When did you realize that you wanted to become a screenwriter?

I loved writing when I was in grade school. My grade 2 teacher Mrs. Leach would always push me to continue this mini-series of books I wrote which were titled “Sam and Rabbit”. Sam was a snake and rabbit was, you guessed it, a rabbit. They would go on zany adventures together. Basically, every series was one long run-on sentence filled with dozens of “and thennnnns”, but she generously lied to me anyways telling me how good it was which made me just want to write more.

I hadn’t written in years but I think it was all the storytelling I did in my two professions (bartending and working with children with special needs) that re-sparked the urge to write script outlines again.

Who are your biggest filmmaking/screenwriting influences? What about their style do you like or borrow?

My biggest filmmaking/screenwriting influence would have to be Georges Melies. I think the steps he took in furthering cinema were revolutionary (dissolves, transitions, special effects). His approach of mixing illusion with theatre performance into film was second to none. His Fantasy/Sci-fi genre at that time is also something to marvel in. However, what I really admire is the fact that he has written 500 films in under 20 years.

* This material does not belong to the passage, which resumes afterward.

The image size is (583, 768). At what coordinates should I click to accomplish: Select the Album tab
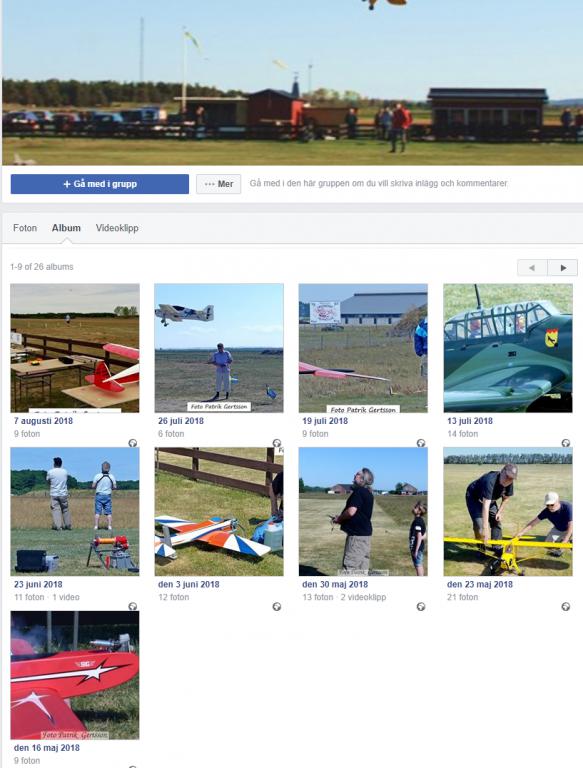point(66,228)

When he didn’t know how to do something he would just use trial and error until he figured it out. He alters equipment to suit his needs. I think what I have learned from his style is not letting barriers ever stop you from doing something, always dream big, and love and appreciate the strange.

Have you ever been obsessed with a movie or TV show? If so, which one? Why?

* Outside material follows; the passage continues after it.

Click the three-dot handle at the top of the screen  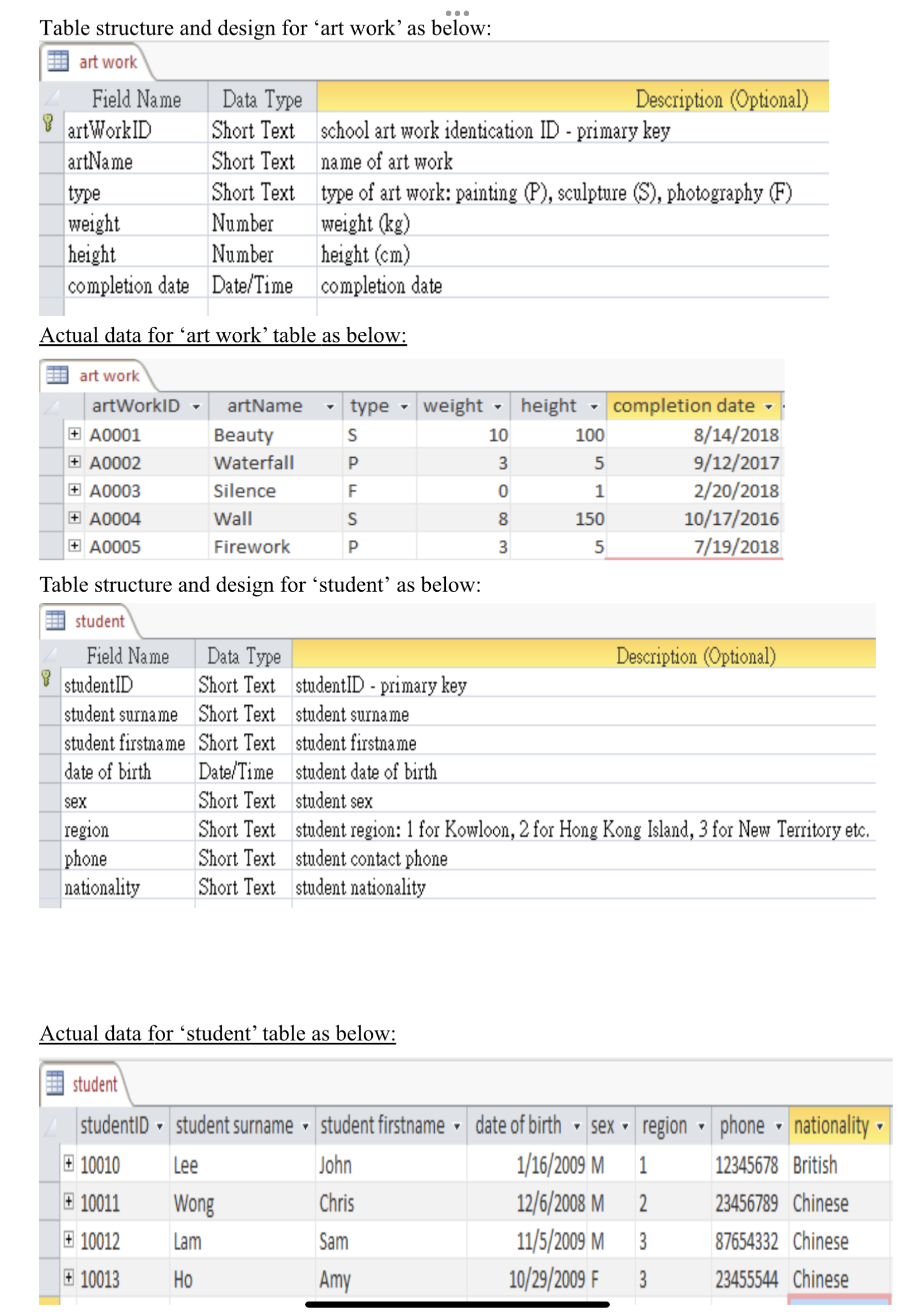(456, 12)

The television show “Lost” seems intriguing to me. It was the first series where I really broke down the complexities of filmmaking and it all started with what I believe to be more of a rumor/exaggeration. I hear that 30 writers worked for the film. Each given a different character arch to write and develop. It blew my mind to think how on Earth they were able to make this work until I saw season 4’s disaster. Then it all made sense. To the show’s credit, however, many things made it intriguing. The sense of wonder in the plot, the incredible scenery, lurking monsters, and a real emphasis on character development.

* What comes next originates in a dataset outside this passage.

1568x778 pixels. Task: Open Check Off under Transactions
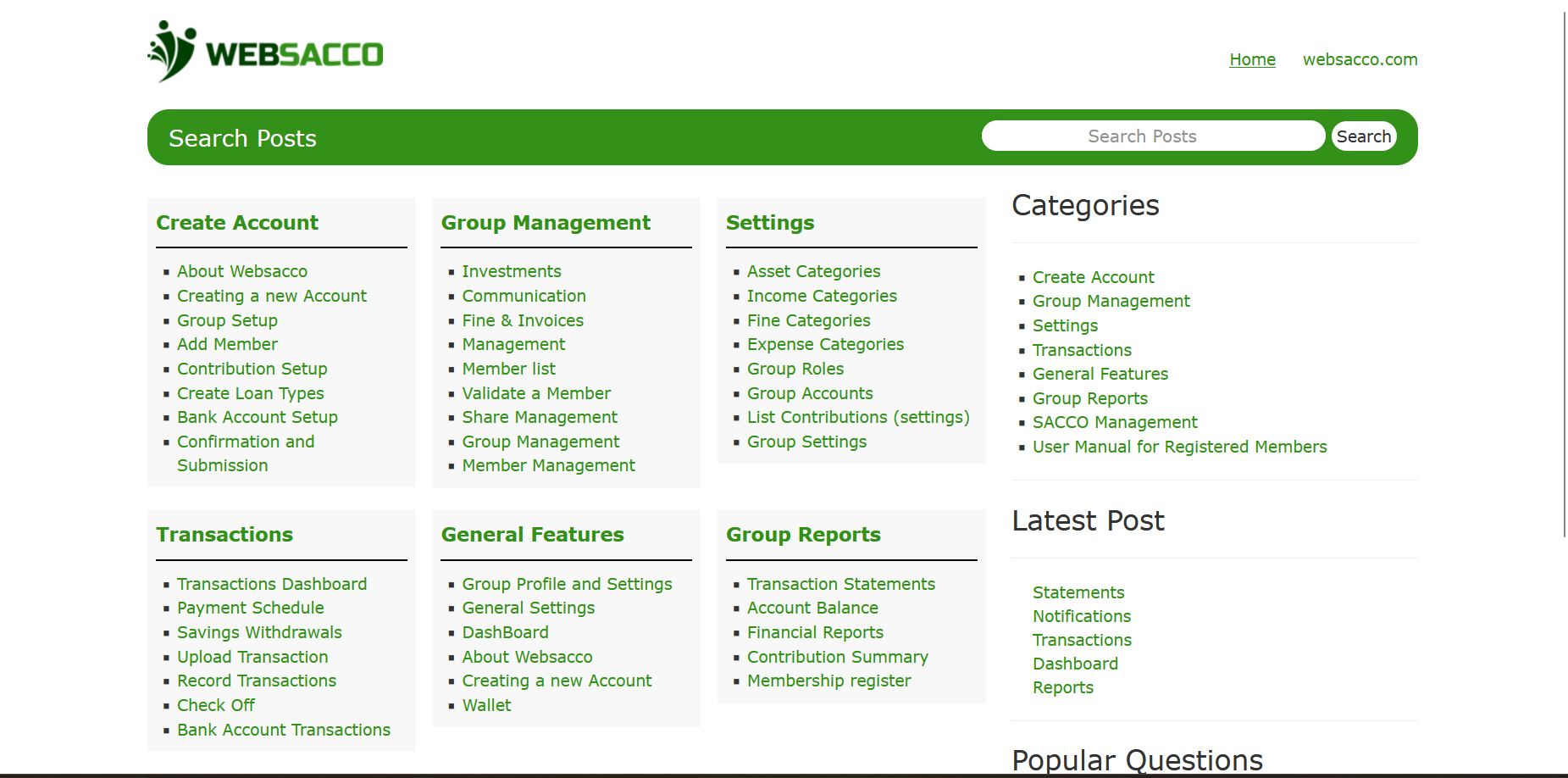215,705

Casting was another large checkmark for this series. They find characters that you as the viewer either really love or really hate. Sometimes both and none of this supersized cast is forgettable.

What’s your favorite moment in cinema history? Why?

It would have to be when you first see dinosaurs in the original Jurassic Park movie. The “They do travel in herds” scene I remember vividly as I had watched it from the top of my parent’s caravan in a drive-in movie theatre as a kid. Something about that scene just filled you with wonder, adventure, and possibilities.

Who’s your favorite character in cinema history? Why?

Definitely Donnie Darko. This complexity and inner struggle of this character were really incomparable to any other portrayal in cinema in my opinion. Jake Gyllenhaal managed to balance this character’s fight with mental health, depression, and a string of relationship hardships in his home and personal life in a genuinely realistic way while still manifesting him into this cult-like fictional character.

If you could talk to anyone from any era, who would it be and what would you ask them?

If I could talk to anyone from any era it will be Alfred Hitcock. I believe Hitchcock to be one of the greatest filmmakers/writers of all time. His ability to shape a story and film it in a more frightening way is miraculous. I think it was the minimalist aspect of it all that intrigued me most:

Minimal staging, minimal characters, minimal effects, simple to follow yet creative, mind-blowing stories. Through brilliant delivery, he was able to make you feel any emotion he wanted exactly when he intended you to. I think I would just ask him about his process, where he came up with his ideas, and what he would look for in other people’s scripts when he made films from stories that were not his own.